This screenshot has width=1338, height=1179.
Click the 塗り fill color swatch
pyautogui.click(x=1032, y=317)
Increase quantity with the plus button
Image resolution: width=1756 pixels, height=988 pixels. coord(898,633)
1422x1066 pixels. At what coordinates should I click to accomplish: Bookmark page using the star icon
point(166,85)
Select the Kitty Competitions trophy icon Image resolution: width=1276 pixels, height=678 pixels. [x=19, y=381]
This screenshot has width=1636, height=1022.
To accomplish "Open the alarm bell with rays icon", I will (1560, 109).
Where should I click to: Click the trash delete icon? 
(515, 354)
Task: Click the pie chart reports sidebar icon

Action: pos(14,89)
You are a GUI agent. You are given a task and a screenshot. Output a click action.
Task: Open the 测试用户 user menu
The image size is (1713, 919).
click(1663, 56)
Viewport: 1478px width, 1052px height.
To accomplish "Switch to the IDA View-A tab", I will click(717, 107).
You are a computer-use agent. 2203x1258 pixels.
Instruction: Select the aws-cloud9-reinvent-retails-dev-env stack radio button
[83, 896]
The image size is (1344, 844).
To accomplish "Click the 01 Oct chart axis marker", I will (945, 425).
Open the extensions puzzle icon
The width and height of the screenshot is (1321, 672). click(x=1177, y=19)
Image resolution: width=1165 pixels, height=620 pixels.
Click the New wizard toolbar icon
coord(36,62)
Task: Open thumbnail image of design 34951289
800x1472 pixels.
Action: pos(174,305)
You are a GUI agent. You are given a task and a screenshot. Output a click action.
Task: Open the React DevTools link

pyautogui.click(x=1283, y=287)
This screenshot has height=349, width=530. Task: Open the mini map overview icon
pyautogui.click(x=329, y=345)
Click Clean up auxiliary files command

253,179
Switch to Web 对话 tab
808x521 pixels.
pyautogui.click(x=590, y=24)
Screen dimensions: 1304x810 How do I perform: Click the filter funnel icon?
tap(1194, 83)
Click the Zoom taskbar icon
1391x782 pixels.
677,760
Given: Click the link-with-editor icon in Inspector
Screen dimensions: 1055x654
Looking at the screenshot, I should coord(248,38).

....

* Problem requirements
Send back an exact copy of only the lines from the line with "Where should I" up to and including the line with "Given: Click the" in the data above.

* Result of the task
Where should I click to: Click the trash delete icon? 
(515, 354)
Task: Click the pie chart reports sidebar icon

Action: pos(14,89)
You are a GUI agent. You are given a task and a screenshot. Output a click action.
Task: Open the 测试用户 user menu
The image size is (1713, 919).
click(1663, 56)
Viewport: 1478px width, 1052px height.
To accomplish "Switch to the IDA View-A tab", I will click(717, 107).
You are a computer-use agent. 2203x1258 pixels.
Instruction: Select the aws-cloud9-reinvent-retails-dev-env stack radio button
[83, 896]
The image size is (1344, 844).
To accomplish "Click the 01 Oct chart axis marker", I will (945, 425).
Open the extensions puzzle icon
The width and height of the screenshot is (1321, 672). click(x=1177, y=19)
Image resolution: width=1165 pixels, height=620 pixels.
Click the New wizard toolbar icon
coord(36,62)
Task: Open thumbnail image of design 34951289
800x1472 pixels.
Action: pos(174,305)
You are a GUI agent. You are given a task and a screenshot. Output a click action.
Task: Open the React DevTools link

pyautogui.click(x=1283, y=287)
This screenshot has height=349, width=530. Task: Open the mini map overview icon
pyautogui.click(x=329, y=345)
Click Clean up auxiliary files command

253,179
Switch to Web 对话 tab
808x521 pixels.
pyautogui.click(x=590, y=24)
Screen dimensions: 1304x810 How do I perform: Click the filter funnel icon?
tap(1194, 83)
Click the Zoom taskbar icon
1391x782 pixels.
677,760
Given: Click the link-with-editor icon in Inspector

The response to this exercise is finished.